Aku tertawa kecil. "Benar kata mereka, aku tidak pantas mencintai Arga atau siapapun. Penampilanku sendiri saja seperti ini."
"Rambut yang selalu dikepang dua seperti anak TK, belum lagi kacamata persegi yang membingkai mata serta gigi yang tidak rapi," lanjutku.
Sekolah tidak seramai beberapa jam lalu, hampir seluruh siswa telah pulang dari acara menimba ilmu namun masih ada beberapa yang tinggal.
"Tunggu! Mau kemana lo?!" cegah Orlin menghampiriku berjalan di Koridor.
"Pu-pulang!" balasku menunduk.
"Nih!" Orlin menyerahkan tasnya kepadaku.
"A-apa?" tanyaku yang mulai menatap matanya takut.
"Ck! Dasar bego! Bawa Cupu! Bawa!" bentak Orlin layaknya nyonya besar.
"Ta-tapi ak-aku---" elakku langsung dipangkas sebelum sepenuhnya habis.
"Lama amat sih ngomongnya! Udah bawa aja! Nih sekalian punya gue juga!" Acel ikut menyerahkan tasnya beserta Anoora kepadaku seperti halnya Orlin.

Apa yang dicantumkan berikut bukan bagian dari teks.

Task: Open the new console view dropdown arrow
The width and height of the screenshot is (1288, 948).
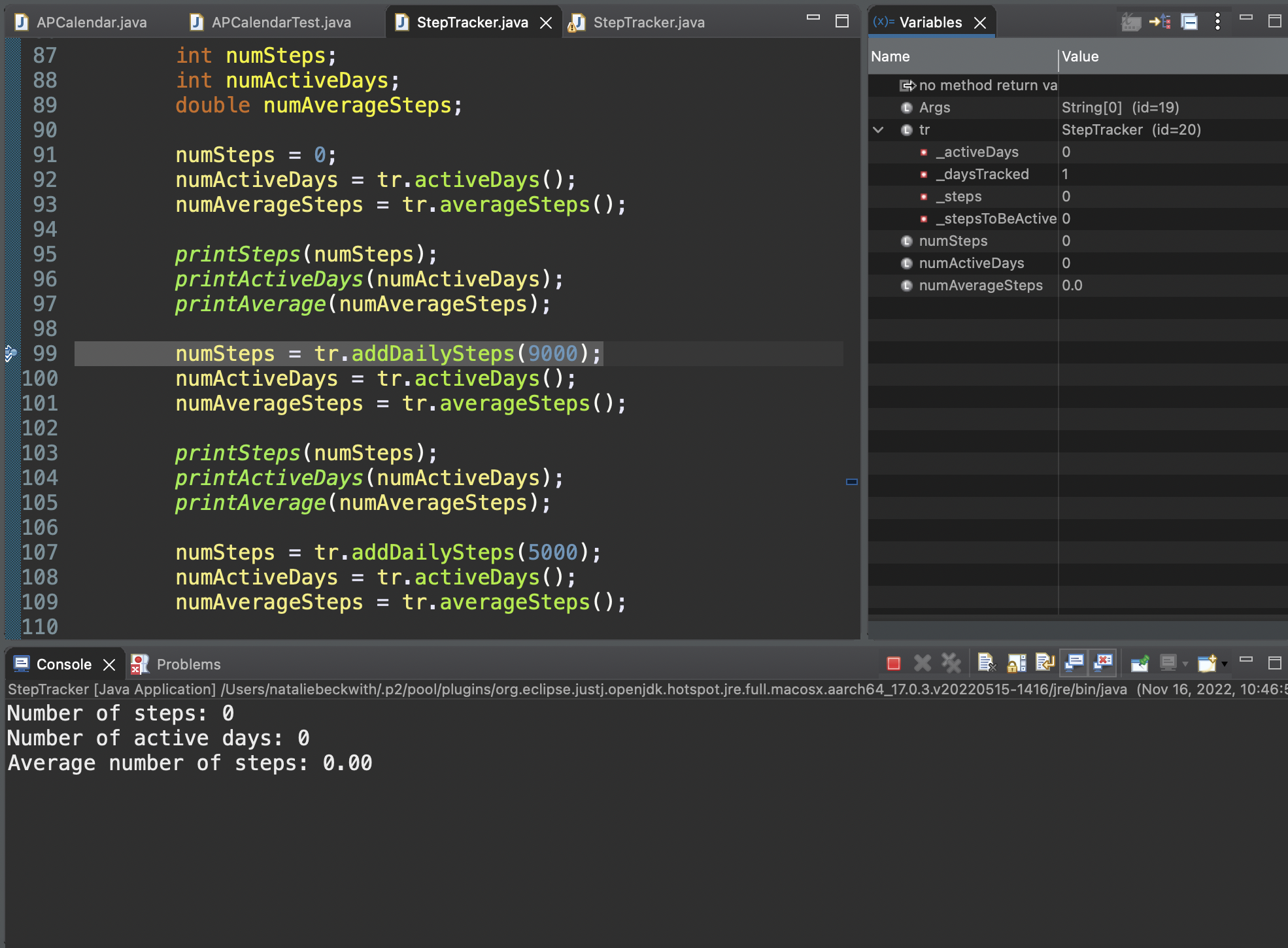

"Dan jangan lupa! Lo harus ekstra hati-hati bawanya! Jangan sampai lecet! Gaji Bokap lo setahun engga mungkin bisa buat ganti rugi," hina Anoora.
"Lo bawa tas kami sampai parkiran!" titah Orlin lalu berjalan lebih dahulu bersama kedua sahabatnya, melupakan aku yang mengekor dengan ketiga tas menggantung di pundak.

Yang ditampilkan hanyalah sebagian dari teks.